Role of astrocytes in reproduction and neuroprotection

Hypothalamic astrocytes secrete TGF-β and 3α,5α-tetrahydro progesterone (3α,5α-THP) in culture. When the astrocyte-conditioned medium (ACM) was incubated with the hypothalamic cell line GT1-7, it resulted in the secretion of GnRH. Immunoneutralization with TGF-β antibody or ultrafilteration with a 10 kDa cut off filter resulted in attenuation of the GnRH releasing ability of ACM, indicating that TGF-β was a major factor involved with GnRH release. Treatment with estrogens increases TGF-β secretion. These observations indicate a significant role of astrocytes in GnRH secretion.
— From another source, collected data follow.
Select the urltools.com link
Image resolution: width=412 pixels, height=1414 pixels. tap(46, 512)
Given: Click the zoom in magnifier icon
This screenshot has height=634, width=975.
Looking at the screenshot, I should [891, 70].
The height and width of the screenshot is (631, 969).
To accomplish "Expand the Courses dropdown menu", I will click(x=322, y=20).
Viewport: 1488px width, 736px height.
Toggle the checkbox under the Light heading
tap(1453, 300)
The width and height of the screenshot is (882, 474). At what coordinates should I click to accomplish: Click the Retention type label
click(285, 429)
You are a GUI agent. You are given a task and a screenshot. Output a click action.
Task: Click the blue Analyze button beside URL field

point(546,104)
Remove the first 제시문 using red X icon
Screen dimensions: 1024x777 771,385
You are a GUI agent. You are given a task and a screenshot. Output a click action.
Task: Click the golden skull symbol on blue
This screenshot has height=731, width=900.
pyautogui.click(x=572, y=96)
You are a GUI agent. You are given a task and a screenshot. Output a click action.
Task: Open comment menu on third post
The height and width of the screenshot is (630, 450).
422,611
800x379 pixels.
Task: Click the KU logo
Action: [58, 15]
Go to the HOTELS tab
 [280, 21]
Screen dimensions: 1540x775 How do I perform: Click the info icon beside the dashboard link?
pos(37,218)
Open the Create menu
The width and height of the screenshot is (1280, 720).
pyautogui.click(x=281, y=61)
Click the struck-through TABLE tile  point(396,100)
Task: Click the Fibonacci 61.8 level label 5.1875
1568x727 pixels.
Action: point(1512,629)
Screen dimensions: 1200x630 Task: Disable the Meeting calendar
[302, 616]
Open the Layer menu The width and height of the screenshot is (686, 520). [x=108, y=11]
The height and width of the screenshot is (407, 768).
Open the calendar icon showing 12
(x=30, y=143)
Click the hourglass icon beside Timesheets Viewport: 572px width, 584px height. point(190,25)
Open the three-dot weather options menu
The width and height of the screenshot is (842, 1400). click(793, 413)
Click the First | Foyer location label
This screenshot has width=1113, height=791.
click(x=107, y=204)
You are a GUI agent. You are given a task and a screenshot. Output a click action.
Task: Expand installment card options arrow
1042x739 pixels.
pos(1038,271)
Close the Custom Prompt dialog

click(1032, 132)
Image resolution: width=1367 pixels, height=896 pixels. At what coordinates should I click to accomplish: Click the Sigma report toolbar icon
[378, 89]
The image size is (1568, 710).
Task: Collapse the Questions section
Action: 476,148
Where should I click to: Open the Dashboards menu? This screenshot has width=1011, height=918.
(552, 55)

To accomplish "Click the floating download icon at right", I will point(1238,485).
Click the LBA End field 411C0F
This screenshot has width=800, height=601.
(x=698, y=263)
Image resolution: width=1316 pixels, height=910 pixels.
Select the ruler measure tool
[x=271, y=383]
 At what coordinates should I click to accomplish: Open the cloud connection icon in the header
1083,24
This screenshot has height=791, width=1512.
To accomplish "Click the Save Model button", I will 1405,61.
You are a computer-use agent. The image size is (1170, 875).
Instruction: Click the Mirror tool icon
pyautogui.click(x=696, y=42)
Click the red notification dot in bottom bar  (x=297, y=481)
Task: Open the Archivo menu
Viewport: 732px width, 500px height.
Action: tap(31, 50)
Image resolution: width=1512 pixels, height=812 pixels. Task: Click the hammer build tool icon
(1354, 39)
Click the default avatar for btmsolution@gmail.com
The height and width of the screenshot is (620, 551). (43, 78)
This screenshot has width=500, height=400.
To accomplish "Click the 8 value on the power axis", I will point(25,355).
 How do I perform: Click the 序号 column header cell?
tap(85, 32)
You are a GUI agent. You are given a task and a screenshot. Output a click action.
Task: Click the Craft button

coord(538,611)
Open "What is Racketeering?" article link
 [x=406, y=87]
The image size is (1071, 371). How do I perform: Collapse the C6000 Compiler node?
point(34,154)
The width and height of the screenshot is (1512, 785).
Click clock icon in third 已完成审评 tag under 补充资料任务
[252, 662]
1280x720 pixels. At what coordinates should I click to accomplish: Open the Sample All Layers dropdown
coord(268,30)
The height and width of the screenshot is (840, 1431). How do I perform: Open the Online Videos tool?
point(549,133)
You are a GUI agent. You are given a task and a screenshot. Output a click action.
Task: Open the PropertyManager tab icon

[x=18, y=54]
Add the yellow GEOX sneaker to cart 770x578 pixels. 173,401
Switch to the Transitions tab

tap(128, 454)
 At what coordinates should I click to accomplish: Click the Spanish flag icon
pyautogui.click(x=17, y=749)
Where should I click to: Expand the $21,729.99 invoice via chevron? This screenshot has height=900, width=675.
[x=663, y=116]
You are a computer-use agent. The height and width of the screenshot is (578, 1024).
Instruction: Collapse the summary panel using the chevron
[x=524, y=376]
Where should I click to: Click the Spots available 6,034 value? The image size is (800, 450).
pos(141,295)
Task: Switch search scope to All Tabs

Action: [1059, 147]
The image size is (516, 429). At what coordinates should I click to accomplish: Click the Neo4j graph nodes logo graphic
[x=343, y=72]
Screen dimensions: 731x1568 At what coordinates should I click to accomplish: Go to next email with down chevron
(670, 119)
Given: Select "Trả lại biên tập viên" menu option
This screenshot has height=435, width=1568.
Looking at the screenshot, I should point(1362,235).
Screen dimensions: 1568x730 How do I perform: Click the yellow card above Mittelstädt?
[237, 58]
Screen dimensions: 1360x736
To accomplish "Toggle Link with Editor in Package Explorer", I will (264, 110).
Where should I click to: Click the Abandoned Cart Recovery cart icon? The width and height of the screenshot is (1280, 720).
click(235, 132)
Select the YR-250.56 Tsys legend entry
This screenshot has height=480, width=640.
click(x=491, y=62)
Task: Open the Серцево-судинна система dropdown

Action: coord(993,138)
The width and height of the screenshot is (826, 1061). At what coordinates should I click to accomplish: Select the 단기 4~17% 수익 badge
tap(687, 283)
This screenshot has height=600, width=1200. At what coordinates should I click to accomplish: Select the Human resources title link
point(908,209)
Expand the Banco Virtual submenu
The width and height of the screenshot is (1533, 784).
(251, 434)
Serum-deprivation results in the death of GT1-7 neurons in culture and addition of ACM or TGF-β to the culture, attenuates cell death. The mechanism of protection from cell death appears to involve phosphorylation of MKK4, JNK, c-JunSer63, and enhancement of AP-1 binding. Co-administration of JNK inhibitors, but not MEK inhibitors attenuated ACM or TGF-β-induced c-JunSer63 phosphorylation and their neuroprotective effects. These studies suggest that astrocytes can protect neurons, at least in part, by the release of TGF-β and activation of a c-Jun/AP-1 protective pathway.